Follow-up answers are generated by run_followup_answer and return:

items[] paragraphs with evidence_chunk_ids
citations (unique chunk ids)
follow_up_questions (4 suggestions)
confidence (0 to <1)

The follow-up stage uses:

selected evidence items (see next section)
stage memory (chat summary + recent chat messages)

Evidence selection and the optional second rerank¶

Evidence for follow-up answers is selected in rag/demo/followups.py:

Pinned evidence is taken from prior pipeline stages (prioritization, ideation, discovery).
If FOLLOWUP_RERANK=1, evidence items are re-ranked using the standard reranker stack.
The reranker spec comes from RERANK_SPEC (or defaults to Cohere if a key is present, otherwise HF).
If FOLLOWUP_RERANK is not enabled, a token-overlap heuristic ranks evidence items.

This follow-up rerank is separate from the retrieval rerank described in rag_rerankers.md.

Defaults (stage planner)¶

Defaults are defined in rag/demo/stage_planner.py:

discovery_max_findings: 8
n_ideas: 12
top_n: 5
weights (normalized): feasibility=0.25, roi=0.25, strategic_fit=0.25, environmental_impact=0.25

Evidence validation and aliasing¶

Chunk ids may be aliased for prompt size; outputs are remapped back to original ids.
LLM_PIPELINE_STRICT_EVIDENCE_IDS=1 enforces that all evidence ids are known.
Ideation must use discovery evidence ids; prioritization must use discovery ids and ideation titles.
INCLUDE_EVIDENCE_ID_MAP=1 adds _evidence_id_map to the output for alias tracing.

Per-stage generation overrides¶

You can override generation settings per stage using environment variables:

LLM_MAX_TOKENS_{STAGE}
LLM_TEMPERATURE_{STAGE}
LLM_TOP_P_{STAGE}
LLM_TIMEOUT_S_{STAGE}

Stage names are uppercase: CONSTRAINTS, DISCOVERY, IDEATION, PRIORITIZATION, FOLLOWUP, CHAT_SUMMARY.

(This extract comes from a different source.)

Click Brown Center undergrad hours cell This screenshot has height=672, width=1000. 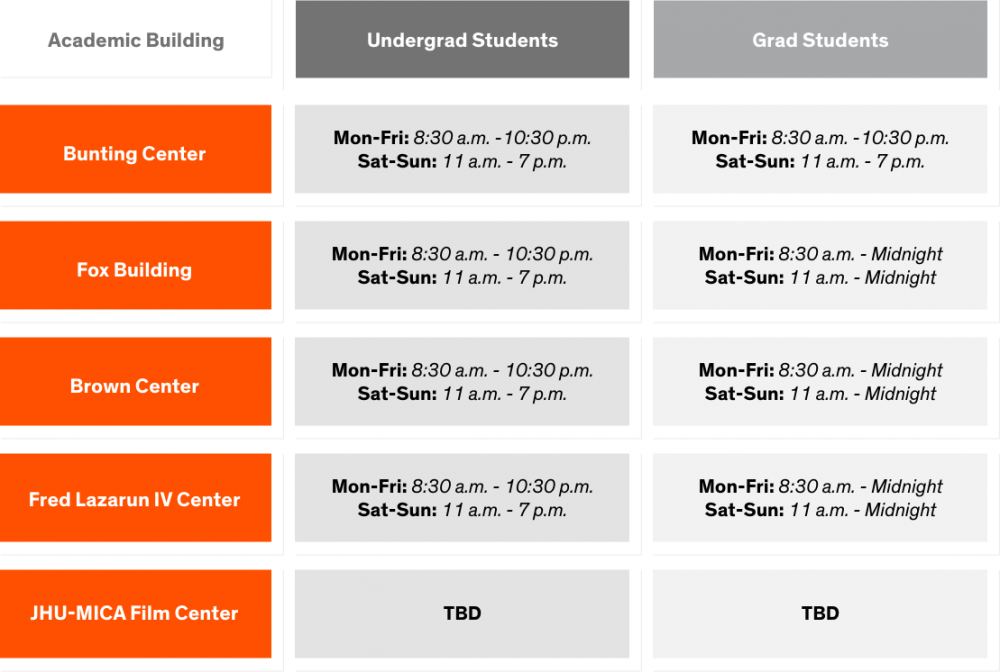[x=462, y=381]
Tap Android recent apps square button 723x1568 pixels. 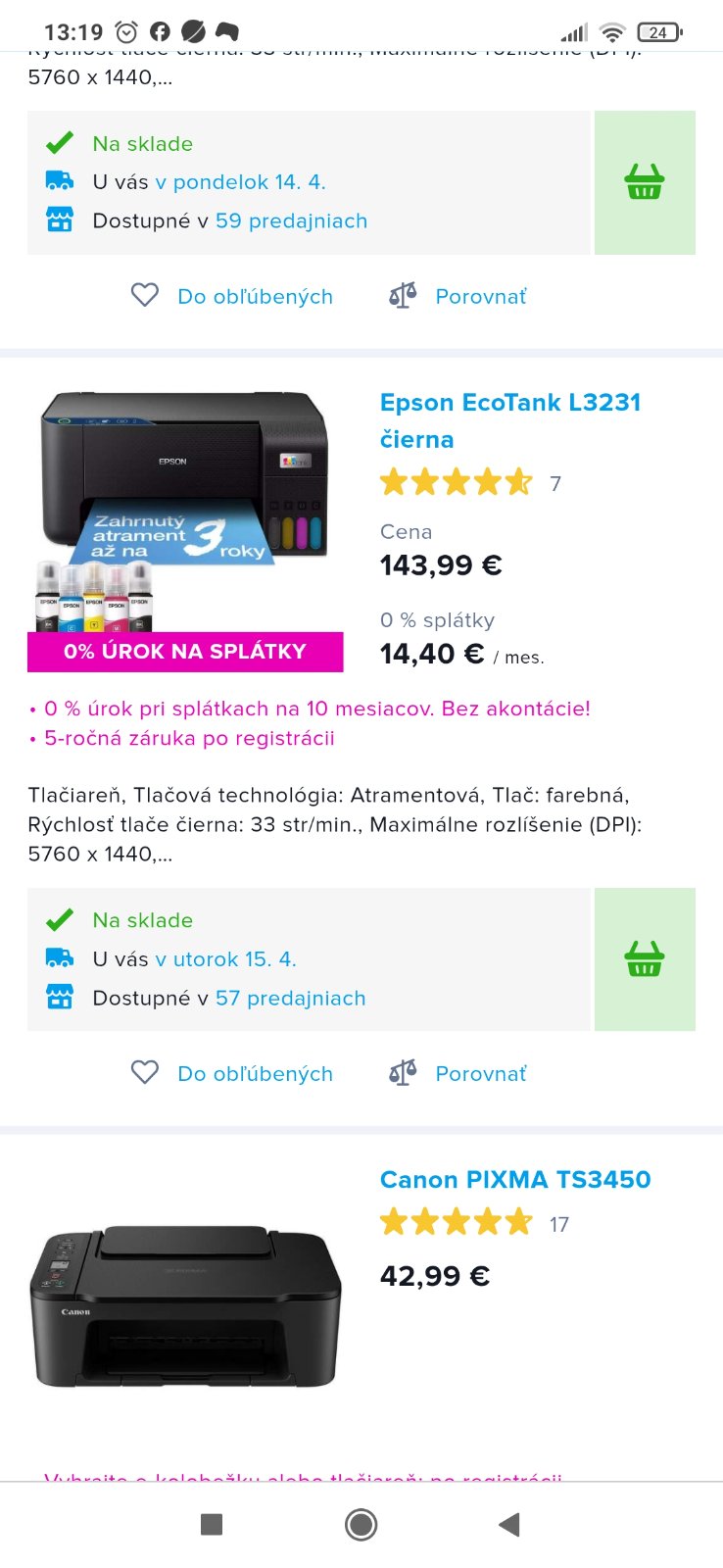tap(212, 1524)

Provider and fallback behavior¶

VLLM_URL (default http://localhost:8000/v1/chat/completions)
VLLM_MODEL (default local-model)
VLLM_API_KEY or api_key_env in vllm_cfg
LLM_VLLM_RETRY_ON_FAILURE (default true)
LLM_VLLM_RETRY_BACKOFF_S (default 1.0)
LLM_STICKY_FALLBACK_OPENAI (default true)
OPENAI_FALLBACK_MODEL (default gpt-4o)
VLLM_DISABLE_RESPONSE_FORMAT=1 disables response_format for structured outputs
LLM_PIPELINE_TRACE=1 adds _llm_trace to the pipeline output

Where it is used¶

Production app (React frontend + API): runs run_all after retrieval and uses follow-up answers for chat.
Legacy Streamlit app: runs the same run_all pipeline for local testing/fallback.
Retrieval and rerank details are documented in rag.md and rag_rerankers.md.